本記事では、3講座のプログラムの中身に迫り、かつ、京都大学国際広報室で働く英国・インペリアルカレッジの科学コミュニケーションユニット卒業生及び海外の科学コミュニケーション事情に詳しい国際広報室長の話から、大学広報を例に、科学コミュニケーション関連講座の修了生が社会のどのような現場で活躍することが求められるか考えたい。

東大・北大・早大各講座の概要と特徴

    ■ 北海道大学「科学技術コミュニケーター養成プログラム(CoSTEP)」

    北海道大学の「科学技術コミュニケーター養成プログラム(CoSTEP)」は、科学技術コミュニケーターが修得すべき理論とスキルについて体系的なカリキュラムを提供している。実習や演習を通して、サイエンスライティングの基礎、映像メディアの作り方、サイエンスイベントの実施など実践的なスキルも学ぶことができる。

    主に北大の札幌キャンパスで講義・演習・実習を受ける「本科」コースのほかに、遠隔地からでも講義をe-learningで視聴できる「選科」コースがあるのが大きな特徴である。そのためさまざまな場で既に科学技術を伝える役割を担っている、もしくは担いたいと思っている社会人も受講することができる。2014年度の受講生は本科生20名中7名、選科生54人中42人が社会人だ。

    社会の多様な場所・職業で科学技術コミュニケーション活動に取り組んでいく人材の育成とネットワーク作りにより、集合的・協同的な科学技術コミュニケーションの実現を目指している。

     

    ■ 東京大学「科学技術インタープリター養成プログラム」

    東京大学の「科学技術インタープリター養成プログラム」は、東京大学に在学中の主に大学院生を対象とした毎年10名前後の少数精鋭の副専攻プログラムだ。

    科学コミュニケーションの最重要課題は難しい専門知識を分かりやすく、かつ親しみやすく伝えることであると考えられがちだ。この講座ではそうした方法論のみでなく、「社会の中に科学がある」という共通認識のもとで広い視野で科学技術を捉え、問題点を掘り下げて探ることのできる人材の育成を目標としている。

    毎年冬学期(後期)から開始される最短1年半のプログラムの修了にはA4で10ページ程度の「修了論文」の提出が求められる。また、研究施設への研修旅行も実施している。授業では「科学と社会」的なテーマが多く扱われ、さまざまなテーマについてディスカッションを行う。異なる問題意識を抱いた、異なる専門領域の大学院生たちが、同じ課題について議論をする場は刺激に満ちており、多様な形で受講生らの成長を促している。

     

    ■ 早稲田大学「ジャーナリズムコース J-School」

    早稲田大学大学院政治学研究科は、自立的な批判性を持つ科学ジャーナリストの育成を目指し、2005年度より正規修士課程として「科学技術ジャーナリスト養成プログラム MAJESTy」を創設した。
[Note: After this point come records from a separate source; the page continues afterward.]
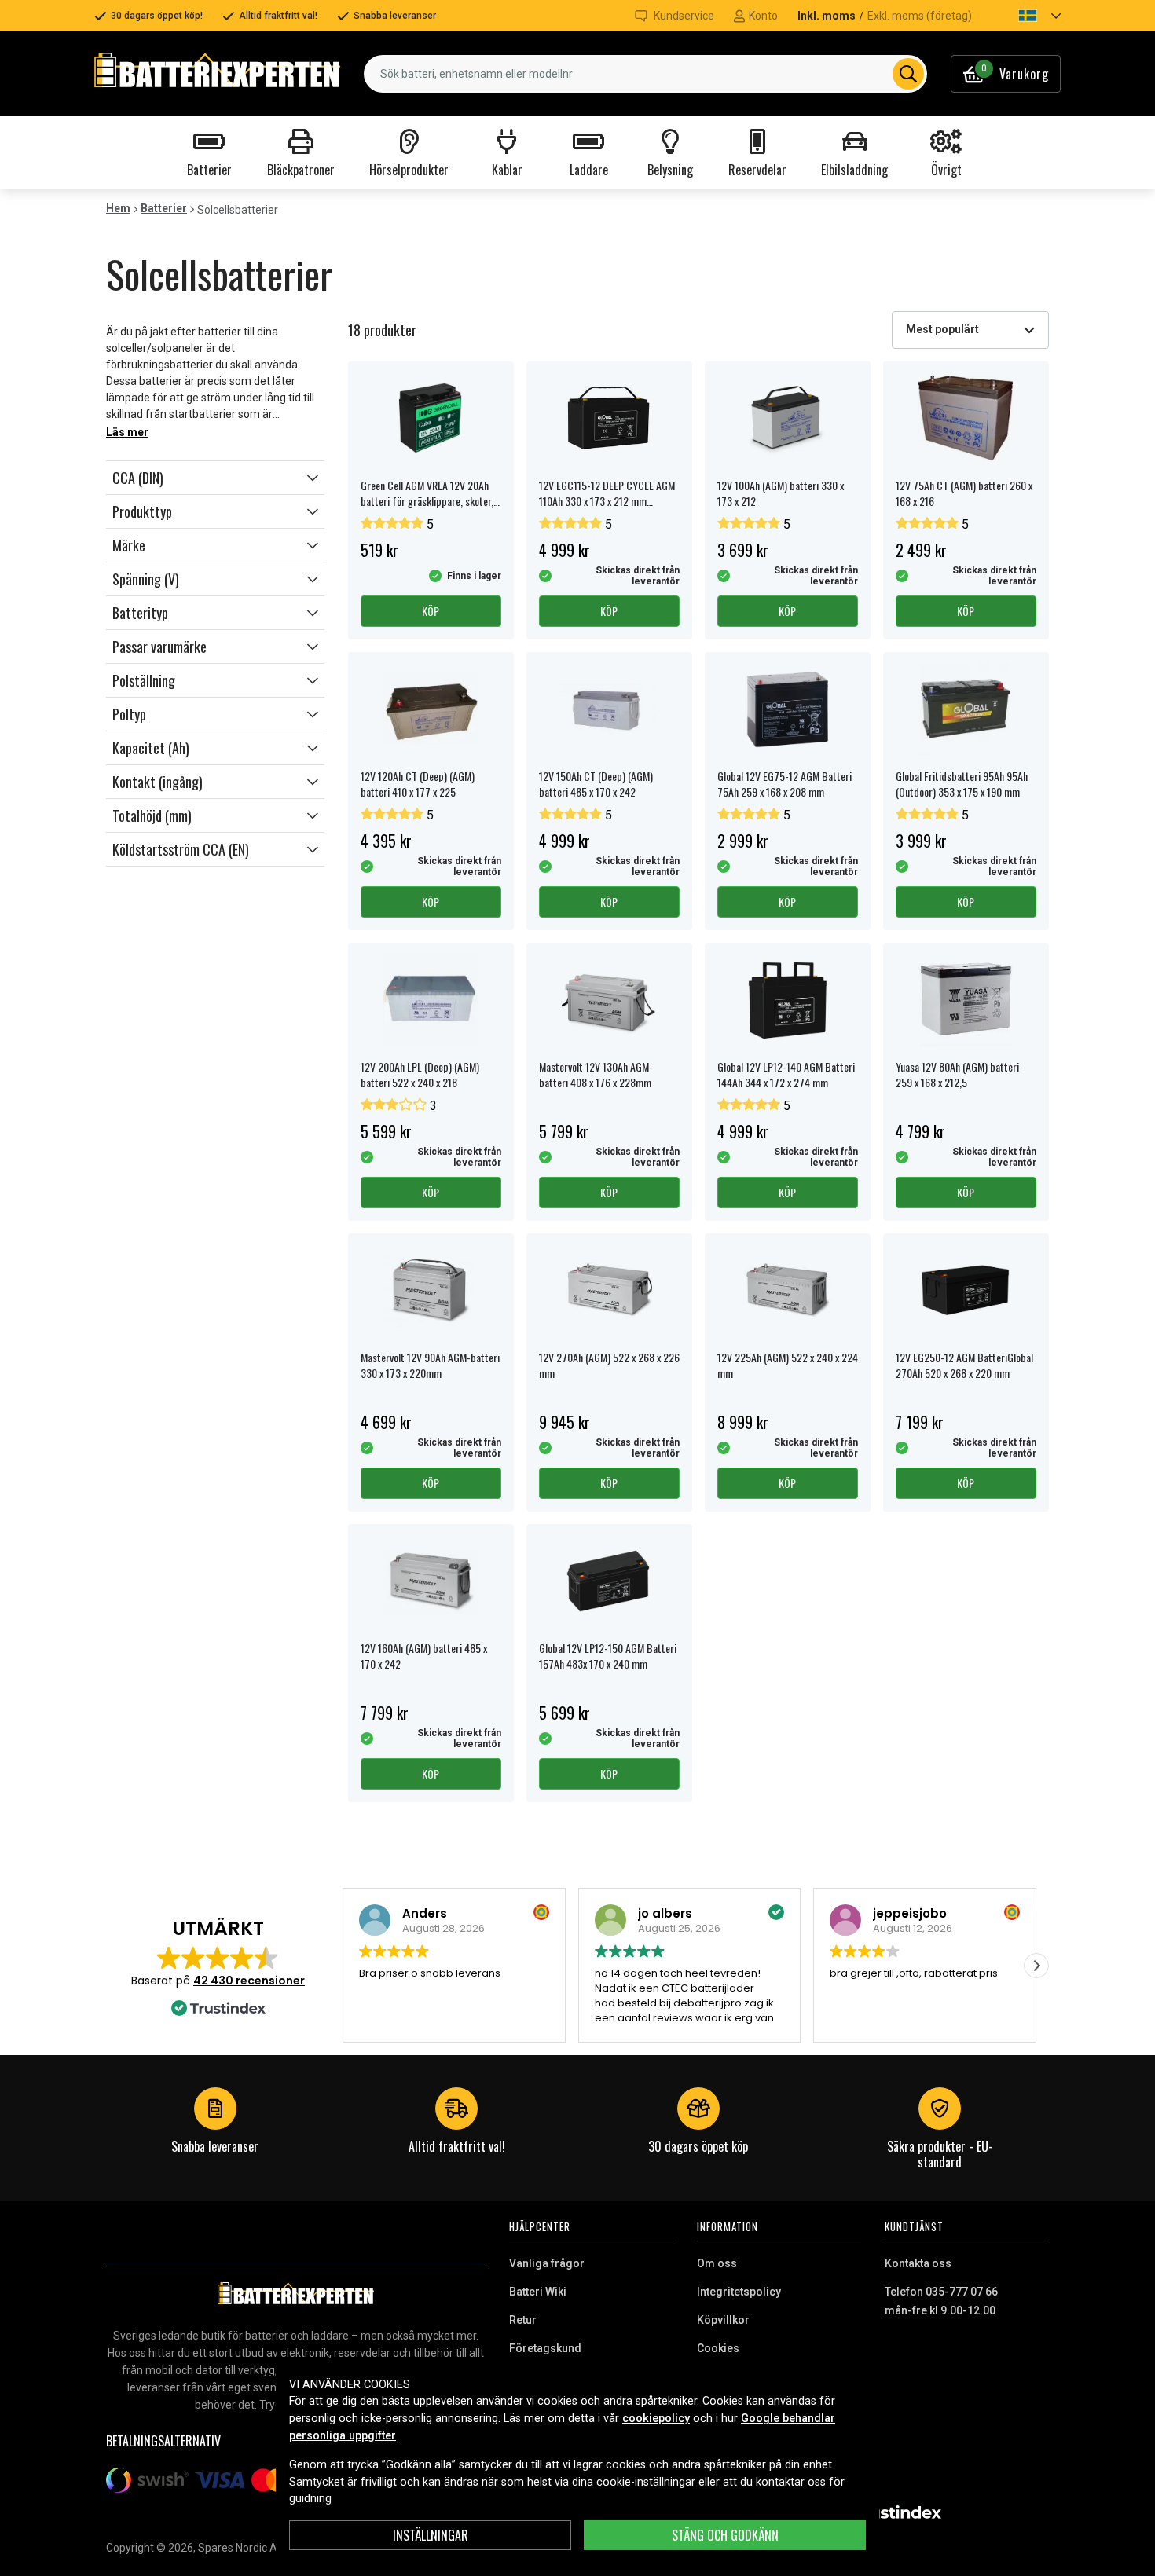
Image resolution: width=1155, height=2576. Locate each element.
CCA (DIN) (137, 478)
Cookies (718, 2348)
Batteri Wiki (537, 2291)
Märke (128, 545)
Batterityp (140, 613)
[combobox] (645, 74)
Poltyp (129, 714)
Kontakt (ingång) (157, 782)
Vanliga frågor (547, 2263)
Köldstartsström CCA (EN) (180, 849)
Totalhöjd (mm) (152, 815)
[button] (1026, 15)
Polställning (143, 680)
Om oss (717, 2263)
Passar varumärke (159, 646)
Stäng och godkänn (725, 2535)
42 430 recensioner (249, 1980)
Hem (118, 208)
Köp (430, 611)
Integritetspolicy (739, 2291)
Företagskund (545, 2348)
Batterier (164, 208)
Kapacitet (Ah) (150, 748)
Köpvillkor (723, 2320)
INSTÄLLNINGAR (430, 2535)
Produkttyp (142, 511)
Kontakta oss (918, 2263)
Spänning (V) (145, 579)
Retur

これは人文・社会科学と自然科学・技術とを接合した学際的なプロジェクトと位置付けられた。

    MAJESTyは2010年度より日本初のジャーナリズム大学院である「ジャーナリズムコース J-School」に統合され、「科学技術ジャーナリズム・プログラム」「環境ジャーナリズム・プログラム」「医療ジャーナリズム・プログラム」という専門認定プログラムとして引き続き実施している。

    講義や演習では批判的思考力を養うことを重視して方法論科目を充実させており、ジャーナリズムやメディアの構造、歴史、理論などを学ぶ。また、他学部の協力も得て政治・国際・経済・社会・文化・科学技術の各分野の専門知に深く根ざした講義を展開している。

    ジャーナリストを講師とする少人数形式の実践教育や、メディア企業、自治体、科学館などのインターンシップを必修としていることなどが特徴である。